Nassau County Executive Laura Curran kicked off the largest ever food distribution in County history, and among the largest in State history in partnership with Island Harvest. As part of Nassau County’s $1M investment in the purchase and distribution of food supplies through local food banks, today over 4,000 units containing over 100,000 pounds of food including fresh produce, meat, canned and dry goods were distributed to residents outside Nassau Veterans Memorial Coliseum.
An estimated 20,000 families in need have now been provided a week’s worth of food supplies for a family of four to date as part of Nassau County’s new Community Food Distribution initiative. Since late April, Nassau County has held two dozen small and large-scale distributions as part of this initiative.
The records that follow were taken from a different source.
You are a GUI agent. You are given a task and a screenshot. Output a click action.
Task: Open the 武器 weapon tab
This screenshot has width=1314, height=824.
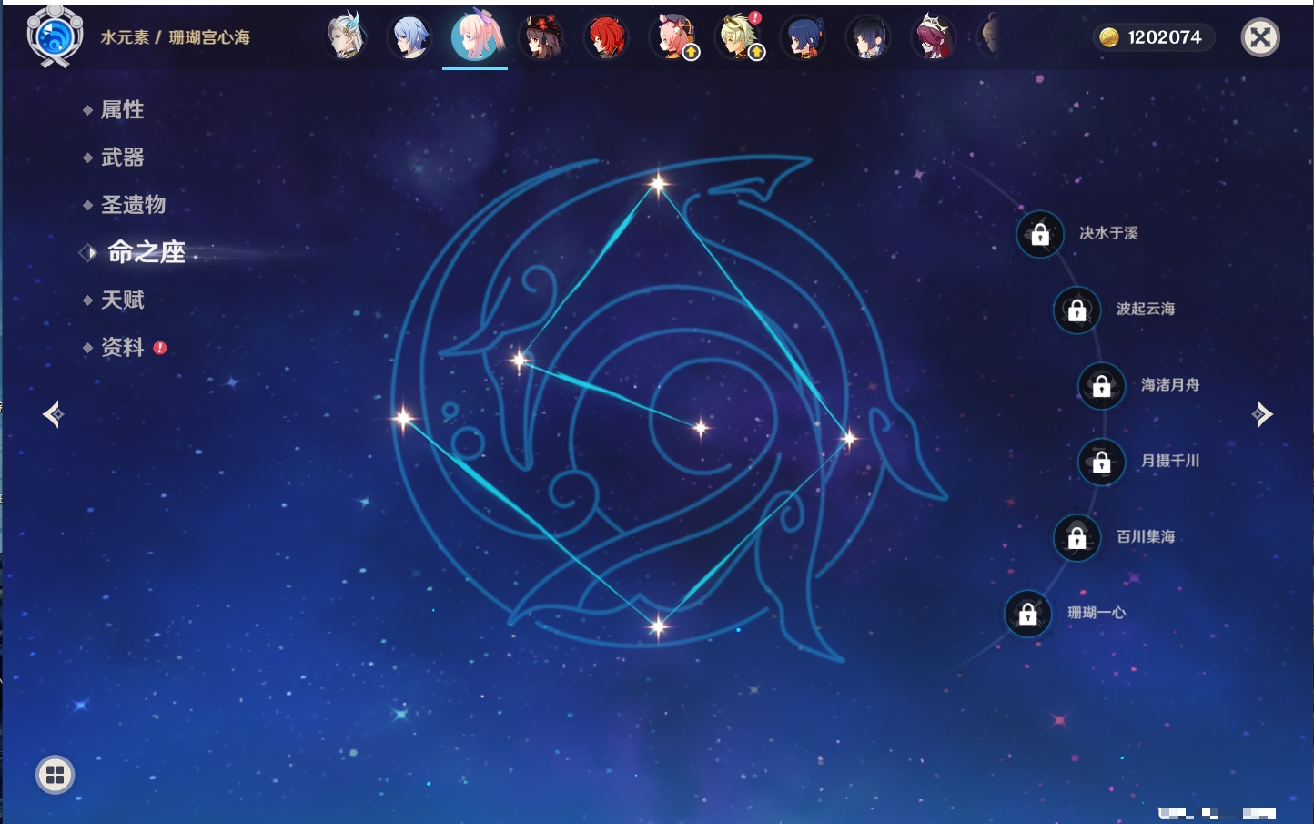click(122, 158)
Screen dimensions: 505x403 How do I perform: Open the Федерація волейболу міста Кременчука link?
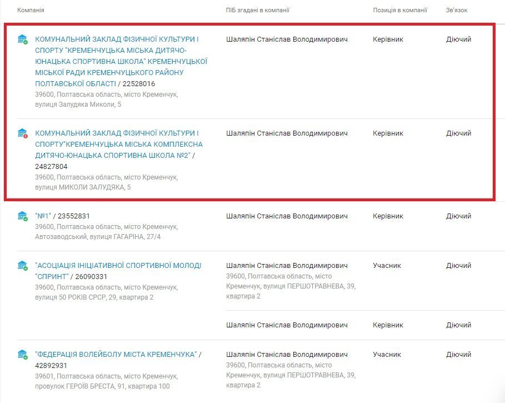116,355
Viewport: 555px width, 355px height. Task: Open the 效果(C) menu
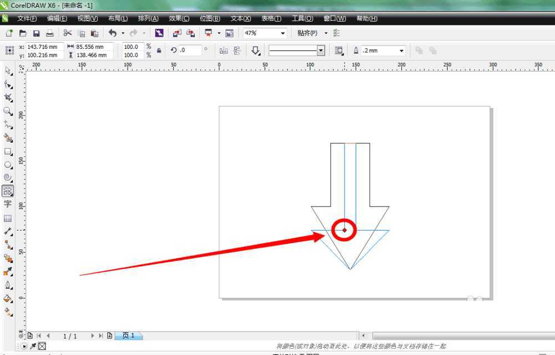point(179,18)
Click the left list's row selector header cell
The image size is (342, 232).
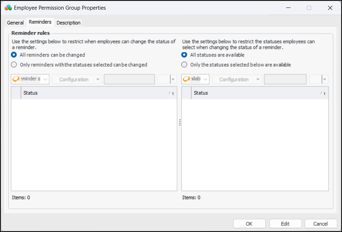[16, 93]
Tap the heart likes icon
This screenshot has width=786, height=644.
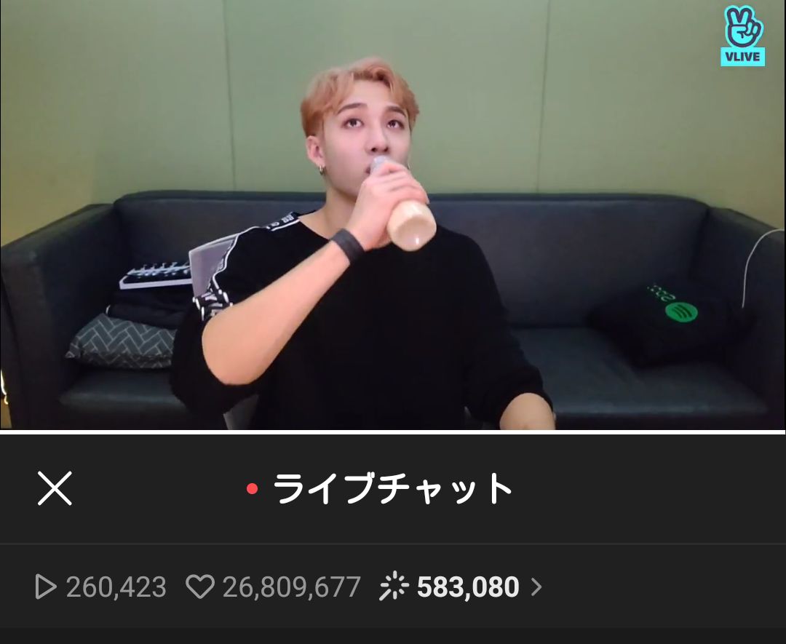201,587
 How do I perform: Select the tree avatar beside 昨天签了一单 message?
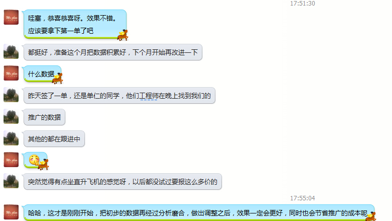coord(11,95)

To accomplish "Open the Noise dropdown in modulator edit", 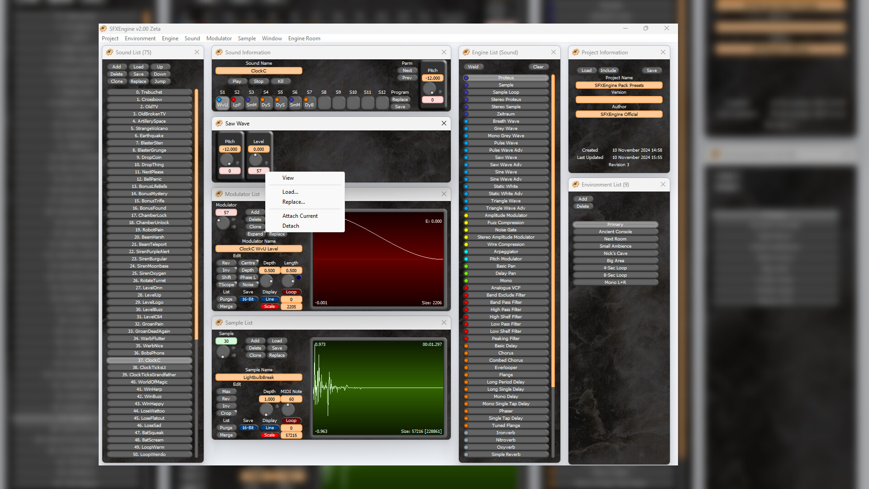I will [x=248, y=284].
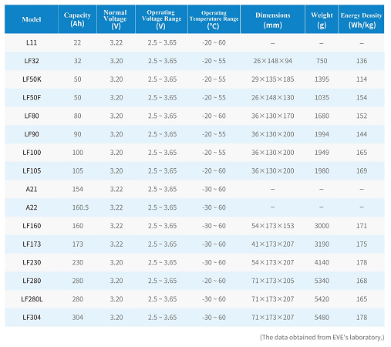Select the LF160 energy density 171
The image size is (391, 347).
click(362, 226)
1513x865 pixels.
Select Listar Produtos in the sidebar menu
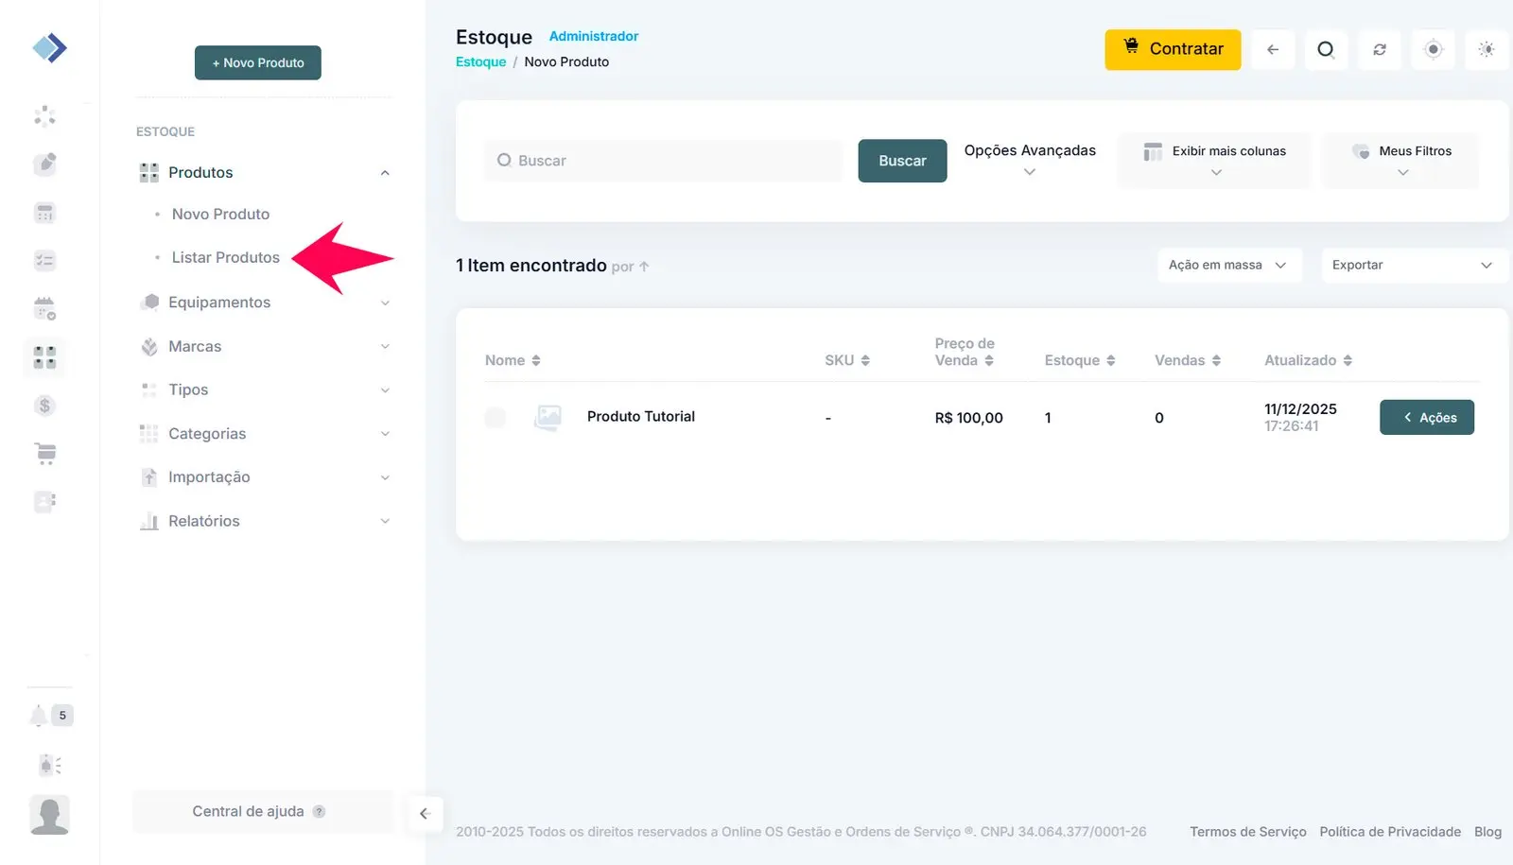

The County will continue its partnership with Island Harvest and Long Island Cares with both large-scale events and pop-up distributions this summer.
“As we work to revive our economy, Nassau County will remain committed to addressing the food insecurity crisis triggered by COVID-19. We’ve reached every corner of the County with our food distribution events, and we’re not done yet. We will continue putting food on the table for families in need throughout this summer with distributions large and small. We’re proud that today’s event made history, and it wouldn’t have been possible without the hard work and dedication of our team of volunteers and our partners at Island Harvest — thank you all,” said Nassau County Executive Laura Curran.
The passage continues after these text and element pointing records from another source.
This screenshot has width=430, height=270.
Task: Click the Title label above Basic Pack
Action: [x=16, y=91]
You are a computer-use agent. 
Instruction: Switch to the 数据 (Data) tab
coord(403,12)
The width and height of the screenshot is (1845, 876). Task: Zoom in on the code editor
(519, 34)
The need to provide direct food support is evidenced by the increased number of applications to the Supplemental Nutritional Assistance Program (SNAP). The number of Nassau County residents seeking this assistance in April tripled, going from 1,095 in April 2019 to 3,786 in April 2020. The number of SNAP applicants increased 125% in May 2020 (2,385) compared to May 2019 (1,057). June 2020 SNAP applications (1,541) declined 35% from May 2020, but still represent a 41% increase from June 2019 (1,092).
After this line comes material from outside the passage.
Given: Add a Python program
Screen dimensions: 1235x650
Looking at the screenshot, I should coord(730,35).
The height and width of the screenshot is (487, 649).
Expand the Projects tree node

Nassau County has set aside $1 million in federal CDBG-COVID (Community Development Block Grants) for food banks to collect, distribute and purchase food. The County has worked with school districts and community stakeholders to identify families in need and ensure they’re made aware of food distributions. In addition to providing families with over a week’s worth of healthy food, the County also provided distribution attendees with multi-lingual ‘Know Your Rights’ flyers and information about the 2020 Census.